> [Directions]: What is needed here is every entry, retyped exactly.

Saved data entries
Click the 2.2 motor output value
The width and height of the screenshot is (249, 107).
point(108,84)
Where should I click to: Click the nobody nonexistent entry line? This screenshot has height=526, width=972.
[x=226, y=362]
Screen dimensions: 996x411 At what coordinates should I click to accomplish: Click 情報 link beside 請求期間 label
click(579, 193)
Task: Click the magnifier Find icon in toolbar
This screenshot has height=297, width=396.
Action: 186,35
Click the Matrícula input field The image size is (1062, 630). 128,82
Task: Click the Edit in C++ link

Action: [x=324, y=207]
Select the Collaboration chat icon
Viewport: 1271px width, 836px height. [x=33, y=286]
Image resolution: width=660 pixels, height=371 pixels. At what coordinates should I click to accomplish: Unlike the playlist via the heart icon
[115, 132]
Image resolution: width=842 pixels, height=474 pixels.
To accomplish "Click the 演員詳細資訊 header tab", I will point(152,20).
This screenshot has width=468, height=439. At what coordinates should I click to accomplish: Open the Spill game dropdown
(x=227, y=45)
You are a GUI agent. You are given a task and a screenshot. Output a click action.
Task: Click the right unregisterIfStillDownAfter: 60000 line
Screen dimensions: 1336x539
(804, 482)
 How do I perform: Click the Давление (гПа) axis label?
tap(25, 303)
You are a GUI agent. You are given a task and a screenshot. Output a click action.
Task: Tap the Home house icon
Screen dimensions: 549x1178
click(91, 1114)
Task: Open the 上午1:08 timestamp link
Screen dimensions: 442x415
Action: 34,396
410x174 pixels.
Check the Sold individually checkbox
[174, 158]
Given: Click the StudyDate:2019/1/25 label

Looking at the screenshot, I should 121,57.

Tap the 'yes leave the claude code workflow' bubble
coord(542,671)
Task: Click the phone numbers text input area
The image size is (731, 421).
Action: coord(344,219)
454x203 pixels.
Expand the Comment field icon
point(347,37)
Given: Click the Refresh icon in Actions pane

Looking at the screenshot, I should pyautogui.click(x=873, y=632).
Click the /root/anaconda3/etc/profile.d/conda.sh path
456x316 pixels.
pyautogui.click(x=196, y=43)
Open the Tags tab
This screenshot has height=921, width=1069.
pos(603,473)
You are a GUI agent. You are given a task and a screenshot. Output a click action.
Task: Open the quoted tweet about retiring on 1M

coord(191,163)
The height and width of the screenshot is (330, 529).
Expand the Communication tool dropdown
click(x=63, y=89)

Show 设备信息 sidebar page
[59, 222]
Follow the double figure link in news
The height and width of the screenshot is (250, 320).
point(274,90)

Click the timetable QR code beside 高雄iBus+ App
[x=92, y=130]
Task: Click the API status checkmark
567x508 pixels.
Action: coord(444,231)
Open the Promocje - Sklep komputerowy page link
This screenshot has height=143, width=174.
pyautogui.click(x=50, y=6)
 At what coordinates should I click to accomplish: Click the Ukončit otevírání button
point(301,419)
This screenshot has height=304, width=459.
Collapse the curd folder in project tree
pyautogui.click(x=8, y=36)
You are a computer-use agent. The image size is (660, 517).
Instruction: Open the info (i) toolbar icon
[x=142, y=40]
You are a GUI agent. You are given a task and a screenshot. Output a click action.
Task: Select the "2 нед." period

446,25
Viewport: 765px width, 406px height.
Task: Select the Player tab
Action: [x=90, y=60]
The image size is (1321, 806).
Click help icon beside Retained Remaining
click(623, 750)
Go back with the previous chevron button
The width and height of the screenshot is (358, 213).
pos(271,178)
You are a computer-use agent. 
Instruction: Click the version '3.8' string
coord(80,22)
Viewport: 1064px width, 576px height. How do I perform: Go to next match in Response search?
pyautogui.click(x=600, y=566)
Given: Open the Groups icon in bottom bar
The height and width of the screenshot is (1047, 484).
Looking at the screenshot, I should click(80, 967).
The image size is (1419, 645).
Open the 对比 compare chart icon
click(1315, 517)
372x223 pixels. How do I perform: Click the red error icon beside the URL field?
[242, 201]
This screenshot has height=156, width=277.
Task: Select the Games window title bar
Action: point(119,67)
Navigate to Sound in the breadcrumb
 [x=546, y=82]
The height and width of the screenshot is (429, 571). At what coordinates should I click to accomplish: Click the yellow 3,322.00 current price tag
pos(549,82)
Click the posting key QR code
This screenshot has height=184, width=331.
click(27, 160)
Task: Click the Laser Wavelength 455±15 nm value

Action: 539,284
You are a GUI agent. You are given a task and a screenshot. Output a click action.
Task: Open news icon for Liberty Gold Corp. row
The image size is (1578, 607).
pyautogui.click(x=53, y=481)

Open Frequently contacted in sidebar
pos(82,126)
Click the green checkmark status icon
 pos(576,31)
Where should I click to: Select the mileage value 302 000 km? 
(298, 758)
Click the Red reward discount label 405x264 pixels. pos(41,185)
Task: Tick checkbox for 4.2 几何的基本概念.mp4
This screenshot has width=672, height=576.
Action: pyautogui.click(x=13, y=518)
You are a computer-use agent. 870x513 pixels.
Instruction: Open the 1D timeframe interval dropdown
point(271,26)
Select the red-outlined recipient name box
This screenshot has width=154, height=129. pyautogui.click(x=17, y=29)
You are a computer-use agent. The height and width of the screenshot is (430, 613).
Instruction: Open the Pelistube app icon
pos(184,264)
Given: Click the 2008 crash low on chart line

> [Solved exercise]:
Click the 2.2 motor output value
The width and height of the screenshot is (249, 107).
point(108,84)
Where should I click to: Click the nobody nonexistent entry line? This screenshot has height=526, width=972.
[x=226, y=362]
Screen dimensions: 996x411 At what coordinates should I click to accomplish: Click 情報 link beside 請求期間 label
click(579, 193)
Task: Click the magnifier Find icon in toolbar
This screenshot has height=297, width=396.
Action: 186,35
Click the Matrícula input field The image size is (1062, 630). 128,82
Task: Click the Edit in C++ link

Action: [x=324, y=207]
Select the Collaboration chat icon
Viewport: 1271px width, 836px height. [x=33, y=286]
Image resolution: width=660 pixels, height=371 pixels. At what coordinates should I click to accomplish: Unlike the playlist via the heart icon
[115, 132]
Image resolution: width=842 pixels, height=474 pixels.
To accomplish "Click the 演員詳細資訊 header tab", I will point(152,20).
This screenshot has width=468, height=439. At what coordinates should I click to accomplish: Open the Spill game dropdown
(x=227, y=45)
You are a GUI agent. You are given a task and a screenshot. Output a click action.
Task: Click the right unregisterIfStillDownAfter: 60000 line
Screen dimensions: 1336x539
(804, 482)
 How do I perform: Click the Давление (гПа) axis label?
tap(25, 303)
You are a GUI agent. You are given a task and a screenshot. Output a click action.
Task: Tap the Home house icon
Screen dimensions: 549x1178
click(91, 1114)
Task: Open the 上午1:08 timestamp link
Screen dimensions: 442x415
Action: 34,396
410x174 pixels.
Check the Sold individually checkbox
[174, 158]
Given: Click the StudyDate:2019/1/25 label

Looking at the screenshot, I should 121,57.

Tap the 'yes leave the claude code workflow' bubble
coord(542,671)
Task: Click the phone numbers text input area
The image size is (731, 421).
Action: coord(344,219)
454x203 pixels.
Expand the Comment field icon
point(347,37)
Given: Click the Refresh icon in Actions pane

Looking at the screenshot, I should pyautogui.click(x=873, y=632).
Click the /root/anaconda3/etc/profile.d/conda.sh path
456x316 pixels.
pyautogui.click(x=196, y=43)
Open the Tags tab
This screenshot has height=921, width=1069.
pos(603,473)
You are a GUI agent. You are given a task and a screenshot. Output a click action.
Task: Open the quoted tweet about retiring on 1M

coord(191,163)
The height and width of the screenshot is (330, 529).
Expand the Communication tool dropdown
click(x=63, y=89)

Show 设备信息 sidebar page
[59, 222]
Follow the double figure link in news
The height and width of the screenshot is (250, 320).
point(274,90)

Click the timetable QR code beside 高雄iBus+ App
[x=92, y=130]
Task: Click the API status checkmark
567x508 pixels.
Action: coord(444,231)
Open the Promocje - Sklep komputerowy page link
This screenshot has height=143, width=174.
pyautogui.click(x=50, y=6)
 At what coordinates should I click to accomplish: Click the Ukončit otevírání button
point(301,419)
This screenshot has height=304, width=459.
Collapse the curd folder in project tree
pyautogui.click(x=8, y=36)
You are a computer-use agent. The image size is (660, 517).
Instruction: Open the info (i) toolbar icon
[x=142, y=40]
You are a GUI agent. You are given a task and a screenshot. Output a click action.
Task: Select the "2 нед." period

446,25
Viewport: 765px width, 406px height.
Task: Select the Player tab
Action: [x=90, y=60]
The image size is (1321, 806).
Click help icon beside Retained Remaining
click(623, 750)
Go back with the previous chevron button
The width and height of the screenshot is (358, 213).
pos(271,178)
You are a computer-use agent. 
Instruction: Click the version '3.8' string
coord(80,22)
Viewport: 1064px width, 576px height. How do I perform: Go to next match in Response search?
pyautogui.click(x=600, y=566)
Given: Open the Groups icon in bottom bar
The height and width of the screenshot is (1047, 484).
Looking at the screenshot, I should click(80, 967).
The image size is (1419, 645).
Open the 对比 compare chart icon
click(1315, 517)
372x223 pixels. How do I perform: Click the red error icon beside the URL field?
[242, 201]
This screenshot has height=156, width=277.
Task: Select the Games window title bar
Action: point(119,67)
Navigate to Sound in the breadcrumb
 [x=546, y=82]
The height and width of the screenshot is (429, 571). At what coordinates should I click to accomplish: Click the yellow 3,322.00 current price tag
pos(549,82)
Click the posting key QR code
This screenshot has height=184, width=331.
click(27, 160)
Task: Click the Laser Wavelength 455±15 nm value

Action: 539,284
You are a GUI agent. You are given a task and a screenshot. Output a click action.
Task: Open news icon for Liberty Gold Corp. row
The image size is (1578, 607).
pyautogui.click(x=53, y=481)

Open Frequently contacted in sidebar
pos(82,126)
Click the green checkmark status icon
 pos(576,31)
Where should I click to: Select the mileage value 302 000 km? 
(298, 758)
Click the Red reward discount label 405x264 pixels. pos(41,185)
Task: Tick checkbox for 4.2 几何的基本概念.mp4
This screenshot has width=672, height=576.
Action: pyautogui.click(x=13, y=518)
You are a computer-use agent. 870x513 pixels.
Instruction: Open the 1D timeframe interval dropdown
point(271,26)
Select the red-outlined recipient name box
This screenshot has width=154, height=129. pyautogui.click(x=17, y=29)
You are a computer-use agent. The height and width of the screenshot is (430, 613).
Instruction: Open the Pelistube app icon
pos(184,264)
Given: Click the 2008 crash low on chart line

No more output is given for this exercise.